6. Contrairement à ce que fait valoir la défense, la décision de déclaration tardive a été suffisamment motivée. Comme l'indiquent les requérants, l'article 40 du décret-loi burundais n°1/024 du 28 avril 1993, qui dispose que le nom du père n'est mentionné pour un enfant naturel que s'il a reconnu simultanément l'enfant, n'est pas applicable aux déclarations tardives comme en l'espèce, alors même que la décision en cause mentionne ces dispositions dans ses visas. Dès lors, la circonstance que la décision du 13 mars 2014 mentionne le nom du père alors que ce dernier n'a pas reconnu l'enfant, n'est pas de nature à entacher de fraude l'acte en cause. La défense fait valoir que l'officier de l'état-civil de Bujumbura a été chargé d'établir l'acte de naissance au vu de l'autorisation de déclaration tardive alors que l'extrait d'acte a été signé par l'officier d'état-civil de la commune de Buyenzi. Toutefois, il ressort des pièces du dossier que seul l'extrait d'acte de naissance a été signé par l'officier d'état-civil précité, la copie intégrale de l'acte de naissance ayant bien été signée par l'officier d'état-civil adjoint de Bujumbura. Enfin, si la défense fait valoir qu'il existe des informations supplémentaires entre l'autorisation de déclaration tardive et l'extrait de l'acte de naissance, cette autorisation permet à un officier d'état-civil d'établir un acte de naissance et non pas seulement d'effectuer une retranscription des mentions contenues dans l'autorisation.

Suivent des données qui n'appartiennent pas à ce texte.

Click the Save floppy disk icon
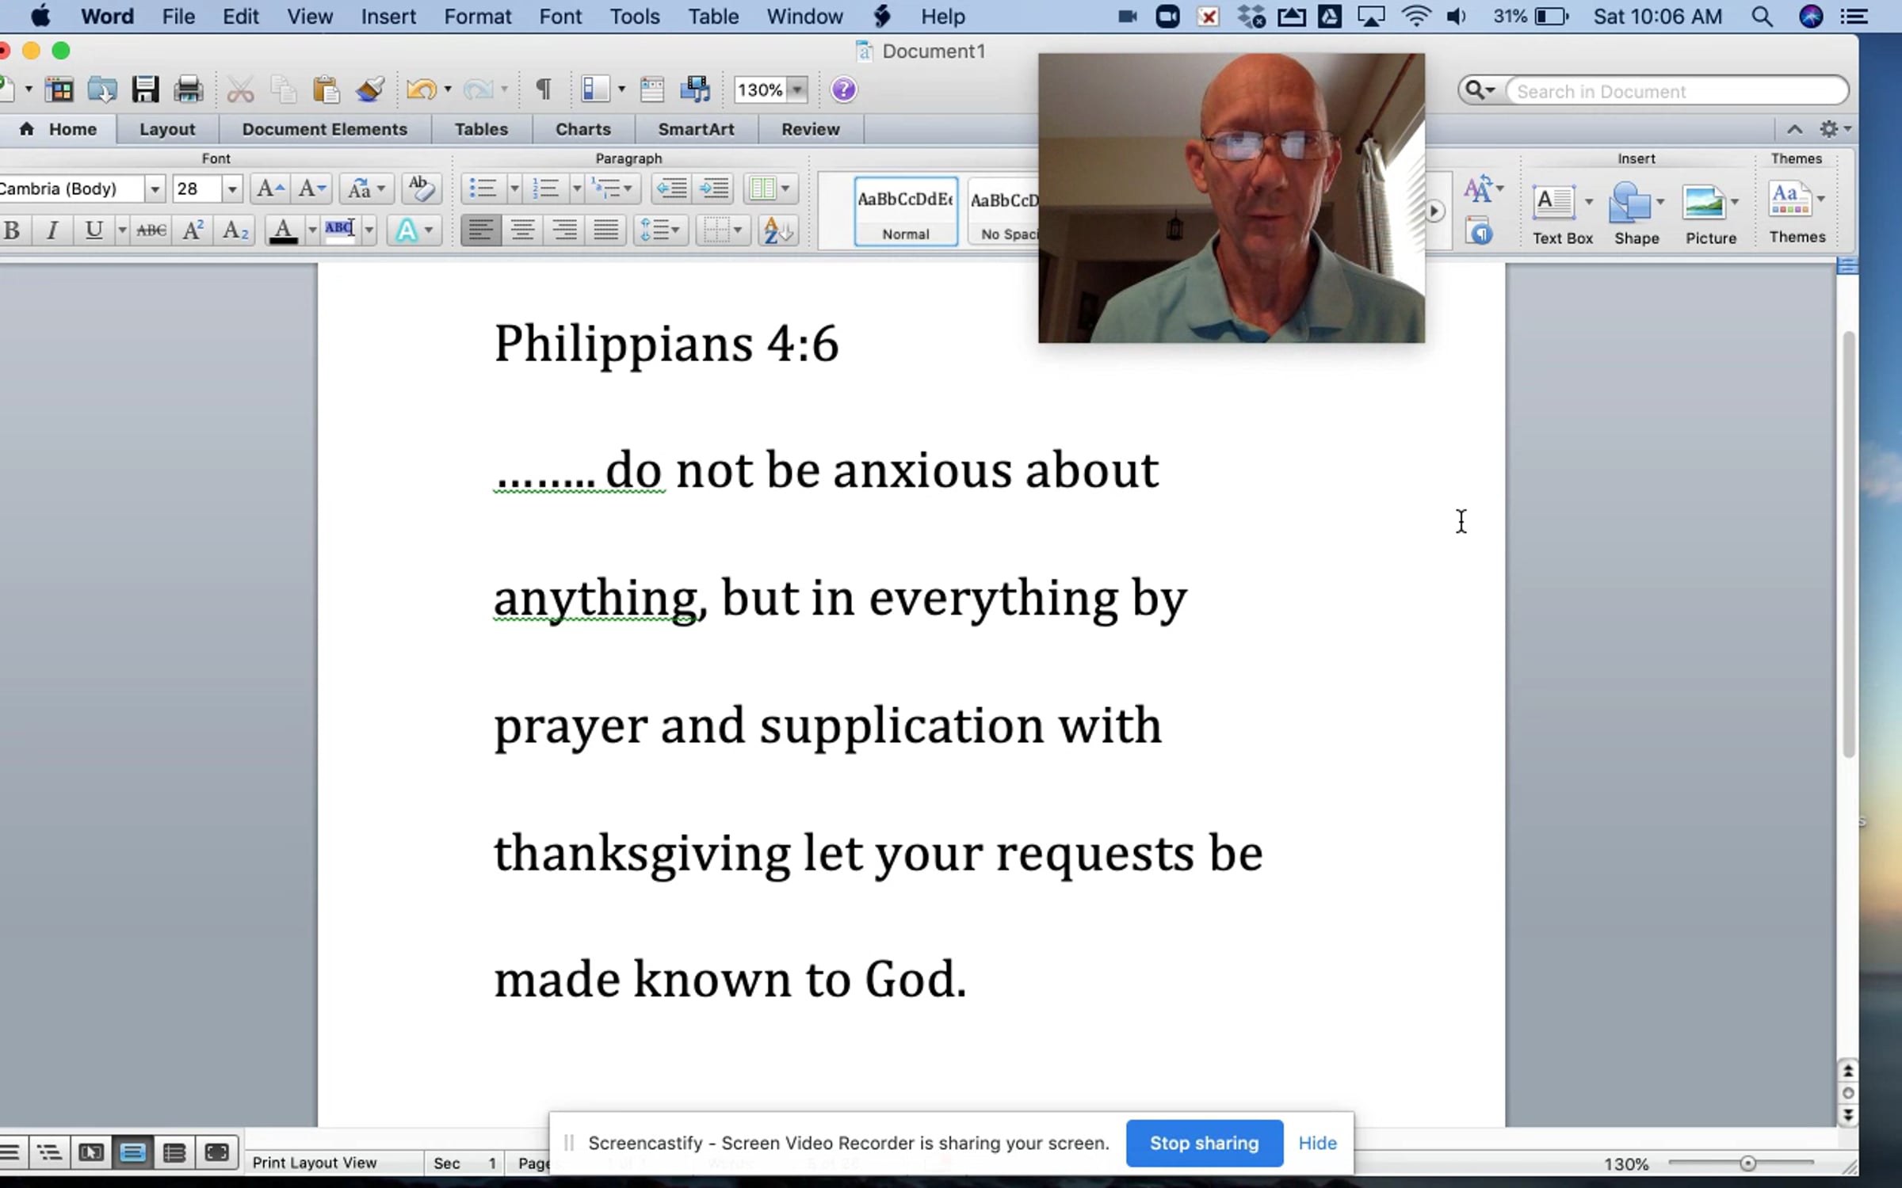1902x1188 pixels. point(145,89)
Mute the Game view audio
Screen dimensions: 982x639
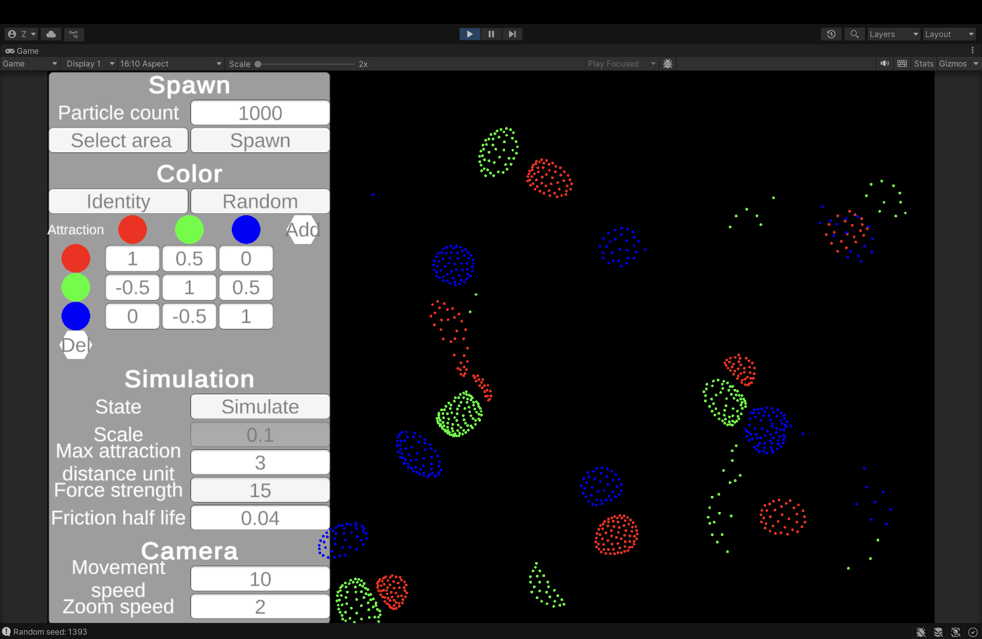click(885, 64)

7. Cependant, si l'article 45 du code civil burundais dispose que la déclaration tardive est signée du gouverneur de province ou de son délégué, comme le fait valoir la défense, la décision du 13 mars 2014 n'indique pas que la décision était prise pour le maire en sa qualité de délégué du gouverneur et dès lors, il appartenait aux requérants d'établir cette délégation. Cette anomalie, portant sur la compétence de l'auteur de l'autorisation de déclaration tardive de naissance, est à elle seule de nature à entacher de fraude l'ensemble des actes d'état-civil produits.
8. Les requérants se prévalent ensuite d'une possession d'état. Toutefois, les premiers mandats adressés au frère de Mme E...pour s'occuper de l'enfant n'ont été effectués que quelques mois avant la demande de visa de long séjour. De même, les échanges sur Internet avec M. C...n'ont débuté avec la mère alléguée, au vu des pièces produites, que postérieurement à la décision attaquée de la commission. Une seule photo, ne comportant pas de date, est produite. Dès lors, ces éléments ne suffisent pas à établir la possession d'état dont se prévalent les requérants.

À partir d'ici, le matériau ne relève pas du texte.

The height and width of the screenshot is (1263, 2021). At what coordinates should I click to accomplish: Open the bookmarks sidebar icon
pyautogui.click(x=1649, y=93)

9. Enfin, les seules circonstances que les actes d'état-civil en cause avaient été soumis à l'examen de la commission, tout comme au consulat de France, sans que leur valeur probante n'ait été remise en cause lors de leurs décisions respectives et que ce soit le ministre de l'intérieur qui ait demandé cette substitution de motif ne suffisent pas à établir que la commission de recours n'aurait pas pris la même décision en se fondant sur ce nouveau motif. Dès lors, les requérants ne sont pas fondés à soutenir que c'est à tort que le tribunal a opéré la substitution de motif sollicitée.

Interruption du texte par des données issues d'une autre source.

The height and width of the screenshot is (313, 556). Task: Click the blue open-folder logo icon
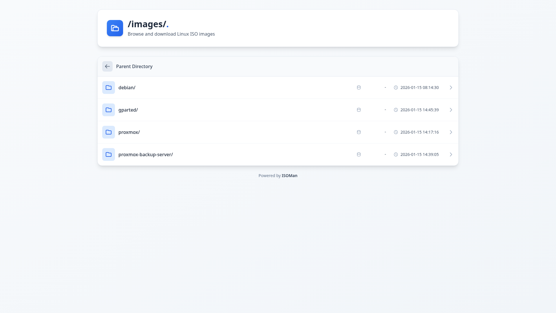115,28
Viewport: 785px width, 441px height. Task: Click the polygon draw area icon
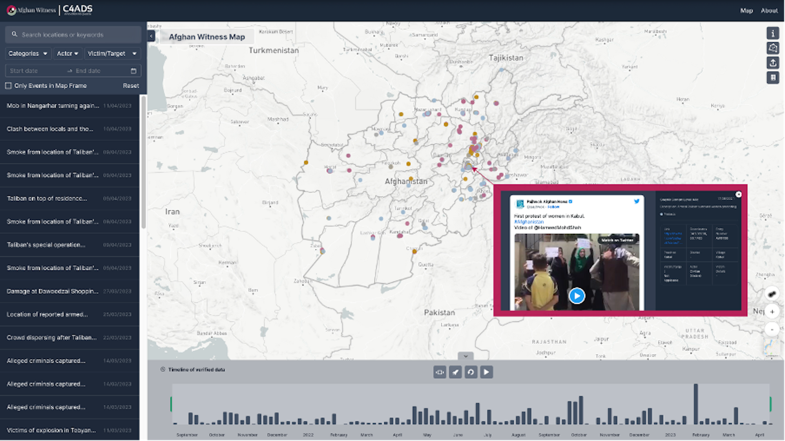[772, 48]
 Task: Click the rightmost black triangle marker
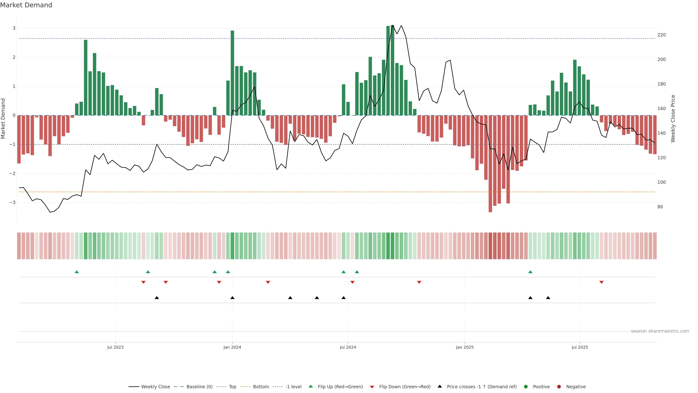coord(548,298)
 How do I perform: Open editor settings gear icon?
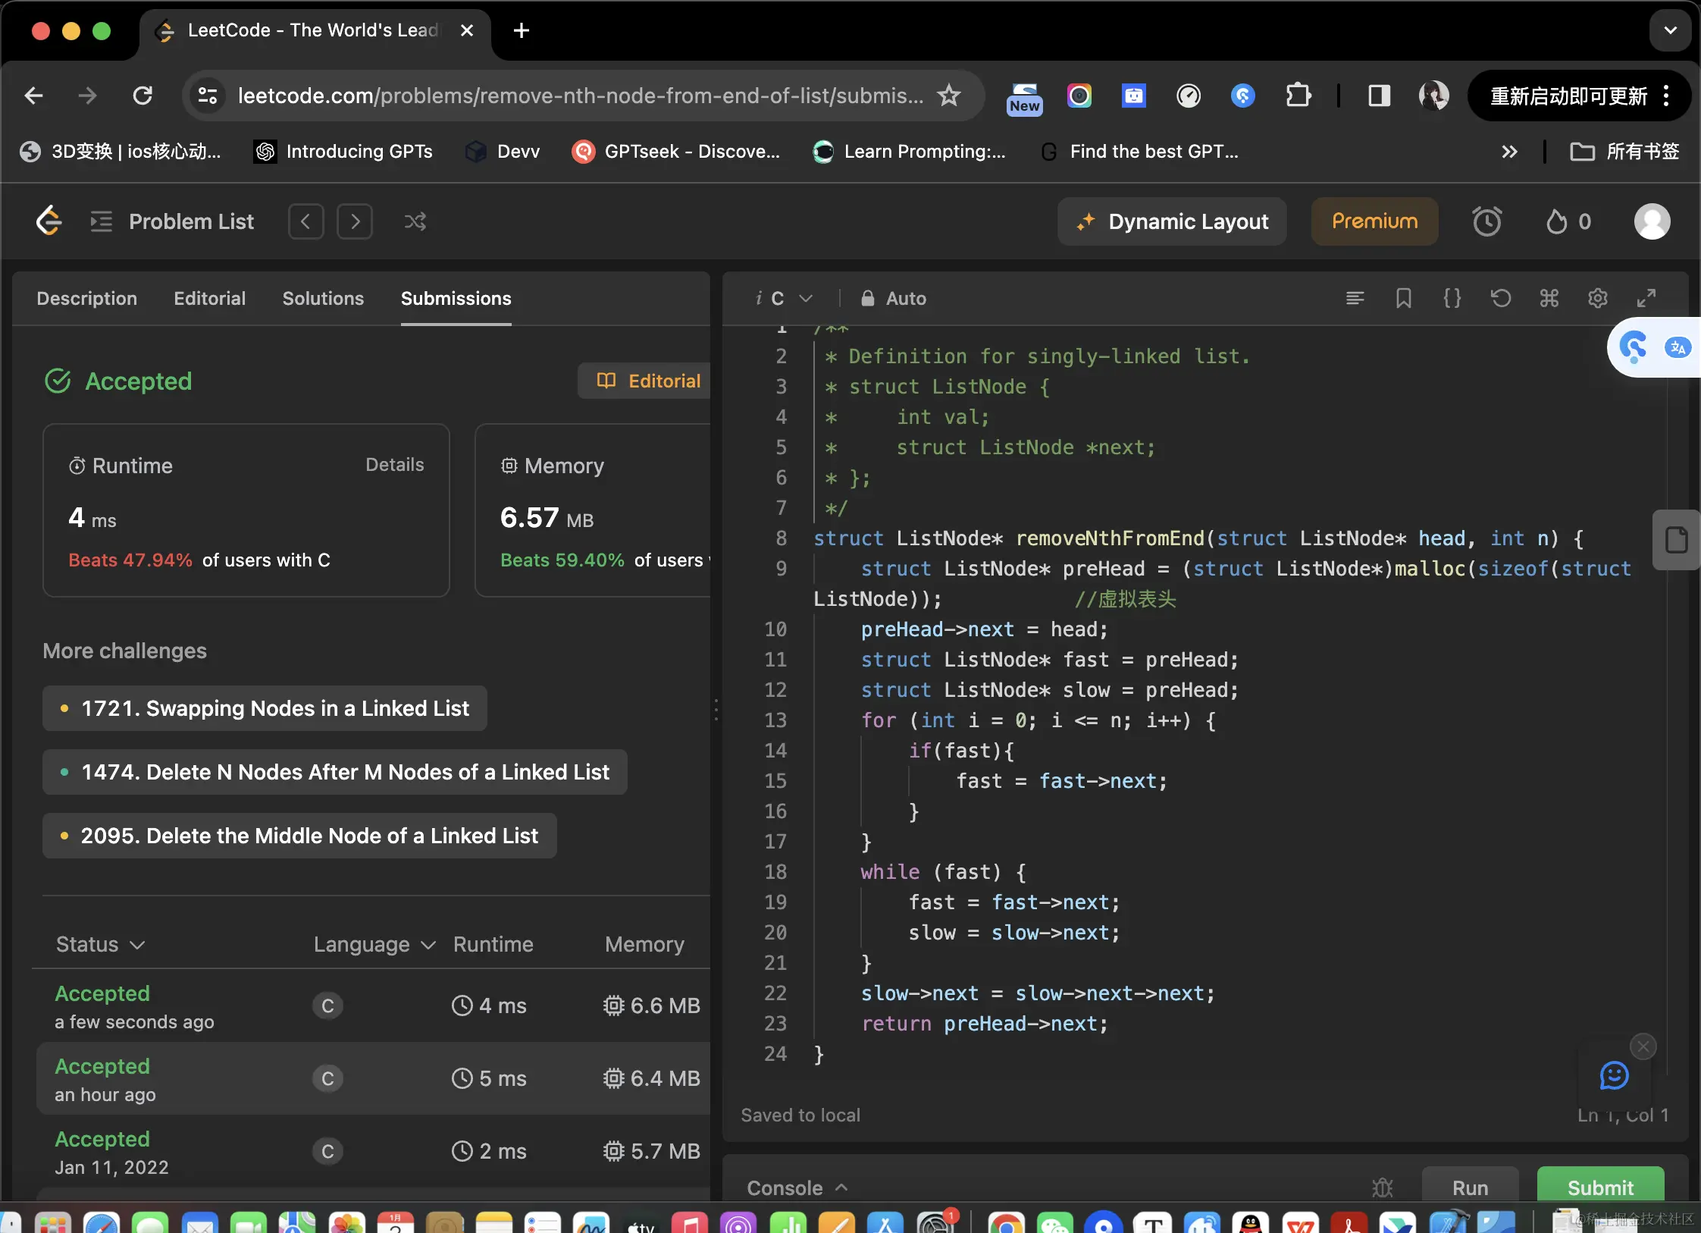coord(1597,298)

10. En dernier lieu, à défaut de lien filial établi, la décision attaquée n'a méconnu ni les stipulations de l'article 8 de la convention de sauvegarde des droits de l'homme ni le droit à la préservation de l'unité familiale des réfugiés.
11. Il résulte de l'ensemble de ce qui précède que Mme E...et M. C...ne sont pas fondés à soutenir que c'est à tort que, par le jugement attaqué, le tribunal administratif de Nantes a rejeté leur demande s'agissant du refus de visa de long séjour qui a été opposé à M.C.... Par voie de conséquence, leurs conclusions à fin d'injonction sous astreinte, ainsi que celles tendant à l'application des dispositions combinées de l'article L. 761-1 du code de justice administrative et des articles 37 et 75 de la loi du 10 juillet 1991 doivent également être rejetées.
DÉCIDE :
Article 1er : La requête de Mme E...et de M. C...est rejetée.
Article 2 : Le présent arrêt sera notifié à Mme D...E...épouseA..., à M. F...C...et au ministre de l'intérieur.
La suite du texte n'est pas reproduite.